May natural gas was set to open Wednesday about a penny lower at around $2.707 as the outlook for weather-driven demand over the next two weeks moderated slightly overnight.
May takes over as the prompt month on Wednesday after the April contract rallied 7.3 cents Tuesday to expire at $2.691.
NatGasWeather.com observed only small changes overnight in the forecast, but the firm noted that colder temperatures across the northern United States to start April should start to ease off by around April 9.
“Essentially, after April 8-9 the cold pool should either push back into Canada or gradually moderate toward more seasonal temperatures as reinforcing cold shots fizzle, while also becoming focused over the north central U.S. instead of the East,” the firm said. “To our view, the markets are likely to view the after April 8-9 pattern as milder/warmer trending as cold looks less likely to hold over the East.”

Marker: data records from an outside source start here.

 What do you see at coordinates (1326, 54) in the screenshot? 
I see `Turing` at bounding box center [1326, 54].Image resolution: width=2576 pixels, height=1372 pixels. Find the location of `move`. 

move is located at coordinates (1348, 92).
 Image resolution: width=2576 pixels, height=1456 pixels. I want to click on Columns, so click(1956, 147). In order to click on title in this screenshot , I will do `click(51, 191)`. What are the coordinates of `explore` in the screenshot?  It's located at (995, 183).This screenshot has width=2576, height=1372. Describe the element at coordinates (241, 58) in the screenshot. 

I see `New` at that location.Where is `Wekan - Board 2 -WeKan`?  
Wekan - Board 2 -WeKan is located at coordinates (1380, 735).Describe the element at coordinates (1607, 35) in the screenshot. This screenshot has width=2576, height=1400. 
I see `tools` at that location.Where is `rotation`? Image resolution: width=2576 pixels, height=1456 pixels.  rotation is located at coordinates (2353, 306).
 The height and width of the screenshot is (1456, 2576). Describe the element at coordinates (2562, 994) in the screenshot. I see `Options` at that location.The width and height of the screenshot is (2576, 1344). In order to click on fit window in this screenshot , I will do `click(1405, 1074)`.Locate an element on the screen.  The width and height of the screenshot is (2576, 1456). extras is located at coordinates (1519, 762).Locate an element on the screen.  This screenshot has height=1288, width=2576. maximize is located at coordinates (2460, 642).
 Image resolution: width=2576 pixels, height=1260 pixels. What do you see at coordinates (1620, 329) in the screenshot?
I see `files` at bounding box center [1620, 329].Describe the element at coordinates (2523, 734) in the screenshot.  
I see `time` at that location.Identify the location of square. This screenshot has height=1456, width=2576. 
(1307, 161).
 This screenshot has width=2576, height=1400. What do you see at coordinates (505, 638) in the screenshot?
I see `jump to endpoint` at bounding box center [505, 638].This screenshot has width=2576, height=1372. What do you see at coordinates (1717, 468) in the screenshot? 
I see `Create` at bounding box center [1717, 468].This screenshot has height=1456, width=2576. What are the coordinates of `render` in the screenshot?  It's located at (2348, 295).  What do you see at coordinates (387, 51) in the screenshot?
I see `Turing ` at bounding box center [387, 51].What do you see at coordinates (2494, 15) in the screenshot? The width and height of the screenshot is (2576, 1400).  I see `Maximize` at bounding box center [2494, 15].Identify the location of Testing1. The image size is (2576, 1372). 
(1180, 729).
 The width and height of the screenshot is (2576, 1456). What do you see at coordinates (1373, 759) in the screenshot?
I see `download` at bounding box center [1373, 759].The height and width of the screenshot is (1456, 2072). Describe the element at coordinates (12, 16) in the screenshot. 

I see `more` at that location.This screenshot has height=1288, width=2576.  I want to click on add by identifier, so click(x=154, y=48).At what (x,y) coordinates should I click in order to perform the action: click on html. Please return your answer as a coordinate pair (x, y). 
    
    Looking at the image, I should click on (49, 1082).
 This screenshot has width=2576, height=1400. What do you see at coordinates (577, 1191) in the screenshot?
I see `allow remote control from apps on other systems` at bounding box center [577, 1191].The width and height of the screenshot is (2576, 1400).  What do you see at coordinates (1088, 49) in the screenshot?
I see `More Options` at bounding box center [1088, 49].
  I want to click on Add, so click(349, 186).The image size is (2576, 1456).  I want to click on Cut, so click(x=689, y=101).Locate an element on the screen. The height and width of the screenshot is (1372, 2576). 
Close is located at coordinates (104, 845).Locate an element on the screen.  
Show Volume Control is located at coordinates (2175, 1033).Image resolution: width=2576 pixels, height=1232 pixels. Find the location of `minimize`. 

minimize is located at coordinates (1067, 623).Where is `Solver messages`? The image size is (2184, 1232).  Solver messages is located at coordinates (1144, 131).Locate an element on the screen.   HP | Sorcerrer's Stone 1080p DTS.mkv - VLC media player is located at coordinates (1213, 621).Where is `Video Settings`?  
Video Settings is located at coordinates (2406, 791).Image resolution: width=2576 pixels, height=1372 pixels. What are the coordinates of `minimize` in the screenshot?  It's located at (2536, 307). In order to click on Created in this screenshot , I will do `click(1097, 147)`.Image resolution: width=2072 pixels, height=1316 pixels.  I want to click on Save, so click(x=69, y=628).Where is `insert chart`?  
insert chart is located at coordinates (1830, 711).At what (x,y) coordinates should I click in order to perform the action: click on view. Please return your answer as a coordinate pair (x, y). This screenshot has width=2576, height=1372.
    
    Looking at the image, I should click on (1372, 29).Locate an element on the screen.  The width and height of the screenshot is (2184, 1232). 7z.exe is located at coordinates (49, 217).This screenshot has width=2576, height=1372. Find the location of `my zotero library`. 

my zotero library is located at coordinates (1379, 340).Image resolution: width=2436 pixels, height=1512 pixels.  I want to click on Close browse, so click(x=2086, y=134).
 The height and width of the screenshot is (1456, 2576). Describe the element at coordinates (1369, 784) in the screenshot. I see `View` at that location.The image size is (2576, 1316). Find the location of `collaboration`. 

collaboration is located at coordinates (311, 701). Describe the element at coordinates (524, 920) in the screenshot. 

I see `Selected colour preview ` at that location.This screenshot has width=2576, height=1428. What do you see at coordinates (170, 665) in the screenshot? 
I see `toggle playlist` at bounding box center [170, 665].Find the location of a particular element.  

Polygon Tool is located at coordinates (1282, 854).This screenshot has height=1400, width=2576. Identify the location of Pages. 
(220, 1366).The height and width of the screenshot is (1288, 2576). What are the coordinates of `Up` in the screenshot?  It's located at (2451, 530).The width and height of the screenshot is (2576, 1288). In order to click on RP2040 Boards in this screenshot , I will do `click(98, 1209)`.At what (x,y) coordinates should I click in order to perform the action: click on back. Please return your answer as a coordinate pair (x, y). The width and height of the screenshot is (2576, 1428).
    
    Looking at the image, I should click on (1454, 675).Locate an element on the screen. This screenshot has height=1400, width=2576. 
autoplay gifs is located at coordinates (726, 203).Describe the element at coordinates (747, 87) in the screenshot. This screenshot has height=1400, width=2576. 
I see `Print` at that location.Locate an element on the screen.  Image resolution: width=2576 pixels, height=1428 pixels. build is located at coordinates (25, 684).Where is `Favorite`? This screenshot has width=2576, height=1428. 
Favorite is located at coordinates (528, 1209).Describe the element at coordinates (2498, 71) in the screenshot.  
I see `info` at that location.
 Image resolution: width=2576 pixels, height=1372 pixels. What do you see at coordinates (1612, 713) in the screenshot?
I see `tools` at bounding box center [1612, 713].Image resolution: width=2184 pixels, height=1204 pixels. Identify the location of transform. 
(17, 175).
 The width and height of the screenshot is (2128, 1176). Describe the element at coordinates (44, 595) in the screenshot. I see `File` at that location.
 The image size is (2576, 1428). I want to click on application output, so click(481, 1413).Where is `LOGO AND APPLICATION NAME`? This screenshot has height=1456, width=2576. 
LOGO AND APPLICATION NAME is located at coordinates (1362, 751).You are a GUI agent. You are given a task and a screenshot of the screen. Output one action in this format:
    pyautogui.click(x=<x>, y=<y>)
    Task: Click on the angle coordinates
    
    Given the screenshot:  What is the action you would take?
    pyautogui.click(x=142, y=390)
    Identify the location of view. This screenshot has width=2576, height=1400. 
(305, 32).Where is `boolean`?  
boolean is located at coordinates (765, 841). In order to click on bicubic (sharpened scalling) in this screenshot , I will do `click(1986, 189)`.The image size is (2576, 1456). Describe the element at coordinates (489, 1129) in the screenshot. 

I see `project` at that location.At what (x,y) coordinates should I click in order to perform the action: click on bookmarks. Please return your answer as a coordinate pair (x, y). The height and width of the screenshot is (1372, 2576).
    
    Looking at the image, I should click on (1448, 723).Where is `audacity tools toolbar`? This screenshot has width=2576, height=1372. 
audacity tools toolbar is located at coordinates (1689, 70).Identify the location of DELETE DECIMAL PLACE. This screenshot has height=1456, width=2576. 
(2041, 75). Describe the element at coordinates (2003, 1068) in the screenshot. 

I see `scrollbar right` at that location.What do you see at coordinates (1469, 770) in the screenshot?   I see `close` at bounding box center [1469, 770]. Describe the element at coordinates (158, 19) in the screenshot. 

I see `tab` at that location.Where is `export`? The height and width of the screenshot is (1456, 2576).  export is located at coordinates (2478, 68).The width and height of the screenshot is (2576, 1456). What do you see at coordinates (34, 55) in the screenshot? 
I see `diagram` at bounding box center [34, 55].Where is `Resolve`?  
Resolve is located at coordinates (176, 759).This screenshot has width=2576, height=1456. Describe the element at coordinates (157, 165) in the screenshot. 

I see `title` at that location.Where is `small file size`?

Bespoke Weather Services said the overnight guidance “trended a bit less impressive,” with European guidance losing “a modest number of gas-weighted degree days (GWDD) as cold through the medium-term trended less intense,” it said. “At times this was canceled out by warmer trends across the Gulf Coast introducing early season cooling demand, and we do expect to see sustained above average weather-driven demand into mid-April, though anomalies are looking a bit less impressive.
“...The May contract is falling back a bit on its first day as prompt as we see a lagging natural gas strip and slightly less impressive weather,” the firm said. “Expectations for Thursday’s Energy Information Administration (EIA) print are looking a bit less impressive as well, with decent burns one of the few supportive factors for prices now. Weather does still remain supportive overall,” but the overnight “GWDD losses will do little to help a market burdened by overproduction.”
Analysts with OPIS by IHS Markit on Tuesday said they expect EIA to report a 67 Bcf withdrawal from Lower 48 storage for the week ending March 23. This would be 19 Bcf looser than the prior week “owing to warmer weather across the Lower 48 and a significant decrease in heating demand.”
OPIS is forecasting an end-of-withdrawal season “inventory of 1.34-1.36 Tcf, or 340-360 Bcf” below the five-year average. This would “require an average summer injection of 11.5 Bcf/d” or about 3.5 Bcf/d more than last summer. “Growing production over the summer will diminish the inventory deficit and serve growing export demand as the summer unfolds.”
May crude oil was set to open about 56 cents lower at around $64.69/bbl, while April RBOB gasoline was trading fractionally higher at around $2.0146/gal.